» **Work instructions**:
Every record is to be transcribed exactly as written.
+===+
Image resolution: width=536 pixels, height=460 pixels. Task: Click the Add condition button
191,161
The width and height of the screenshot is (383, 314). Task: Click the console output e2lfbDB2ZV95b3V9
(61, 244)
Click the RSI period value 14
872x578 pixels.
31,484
+===+
» **Reply**:
Image resolution: width=536 pixels, height=460 pixels. Task: Click the Add condition button
191,161
The width and height of the screenshot is (383, 314). Task: Click the console output e2lfbDB2ZV95b3V9
(61, 244)
Click the RSI period value 14
872x578 pixels.
31,484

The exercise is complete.